You do not have to be a monk to benefit from a rule of life. You just have to be a person who wants to stop living reactively and start living deliberately.
Why Structure Supports Mental Health
The anxious brain thrives in chaos. When your days are unstructured, when you are constantly making decisions about what to do next, when your sleep schedule is inconsistent and your boundaries are nonexistent, your nervous system remains in a state of low-grade alert. There are too many variables, too many open loops, too much uncertainty. The decision fatigue alone is enough to deplete the cognitive resources you need for emotional regulation.
Structure reduces the cognitive load of daily life. When certain things are decided in advance — when you wake, when you pray, when you work, when you stop working, when you exercise, when you rest — you free up mental bandwidth for the things that actually require your attention and creativity. This is not rigidity. It is liberation. The monks understood that freedom is not the absence of structure. Freedom is what becomes possible when structure handles the things that structure can handle.
The Elements of a Personal Rule of Life
A personal rule of life is not a schedule. It is a set of commitments about how you will organize the major dimensions of your life. The Benedictine tradition organizes these around prayer, work, study, and rest. A modern adaptation might include the following elements.
Sleep is the foundation. Everything else in your rule of life depends on it. Decide on a consistent wake time and a consistent bedtime that gives you seven to eight hours. Protect these times the way you would protect an appointment with your most important client. They are more important — they are the foundation of your cognitive and emotional functioning.
Prayer anchors the day. The Liturgy of the Hours provides a ready-made structure: morning prayer, midday prayer, evening prayer, and night prayer. You do not need to pray all four. Even committing to one — a five-minute morning prayer, a brief Examen before bed — creates a daily touchpoint with God that orients the rest of your time. The point is consistency, not duration.
Work needs boundaries. In a culture that valorizes productivity, the most countercultural thing you can do is decide when you will stop working. Set an end time for your work day and hold it. Close the laptop. Put the phone in another room. This is not laziness. It is the recognition that you are a human being, not a human doing, and that your value is not determined by your output.
Rest is not the absence of activity. Genuine rest — what the Catholic tradition calls sabbath rest — is the intentional engagement in activities that restore rather than deplete. This varies by person: for some it is time outdoors, for others it is reading, for others it is being with friends. What it is not is scrolling social media, which provides stimulation but not restoration. Know what genuinely rests you and build it into your week.

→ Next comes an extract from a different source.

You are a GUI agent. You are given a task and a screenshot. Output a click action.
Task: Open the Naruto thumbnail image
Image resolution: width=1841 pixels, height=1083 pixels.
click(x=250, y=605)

Community is a commitment, not a feeling. The Benedictine vow of stability — committing to a particular community even when it is difficult — is deeply relevant for modern people who tend to drift from community to community or to withdraw when relationships become uncomfortable. Choose your community — your parish, your small group, your close friends — and commit to showing up consistently, especially when you do not feel like it.
Starting Small
The most common mistake in building a rule of life is making it too ambitious. If you go from no structure to a rigid, fourteen-point daily schedule, you will last about a week before the whole thing collapses under the weight of its own perfectionism. Start with one or two commitments in the areas where you most need structure. Maybe it is a consistent wake time and a five-minute morning prayer. Maybe it is a firm end time for work and a weekly sabbath practice. Build from there.

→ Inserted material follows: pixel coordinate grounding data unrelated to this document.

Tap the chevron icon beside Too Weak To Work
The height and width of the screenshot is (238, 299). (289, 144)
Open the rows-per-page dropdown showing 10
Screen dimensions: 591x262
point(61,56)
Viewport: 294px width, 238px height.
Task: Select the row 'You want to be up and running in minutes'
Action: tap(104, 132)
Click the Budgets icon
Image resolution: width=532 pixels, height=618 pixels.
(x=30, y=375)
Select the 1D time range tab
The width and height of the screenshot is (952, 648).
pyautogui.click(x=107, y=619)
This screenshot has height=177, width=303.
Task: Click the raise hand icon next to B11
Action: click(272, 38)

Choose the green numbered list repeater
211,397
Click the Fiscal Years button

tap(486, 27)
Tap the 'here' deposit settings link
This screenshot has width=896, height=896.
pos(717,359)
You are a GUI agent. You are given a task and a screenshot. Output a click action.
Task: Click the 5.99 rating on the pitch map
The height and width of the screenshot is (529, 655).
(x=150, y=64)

A rule of life is a living document. It should be revisited and adjusted as your circumstances change — as you move through different seasons of parenting, career, health, and spiritual growth. It is a tool for living well, not a stick for beating yourself when you fall short.
The Therapeutic Connection
In therapy, we often find that the clients who make the fastest progress are those who establish foundational rhythms of sleep, movement, prayer, and rest. These are not the flashy interventions. They do not feel as dramatic as processing a traumatic memory or reframing a core belief. But they create the conditions under which the deeper work becomes possible. You cannot do the hard work of therapy — or of faith — on a depleted nervous system.
At Denver Catholic Counseling, we often help clients build a personal rule of life as part of their individual therapy treatment plan. It is one of the ways we integrate the Catholic tradition with clinical practice — drawing on fifteen centuries of monastic wisdom to support the work of modern therapy. Our Greenwood Village office serves clients across the Denver metro area, and we offer telehealth throughout Colorado.
“For everything there is a season, and a time for every matter under heaven.” — Ecclesiastes 3:1
A rule of life is how you honor the seasons. Build one. Start small. Be faithful to it.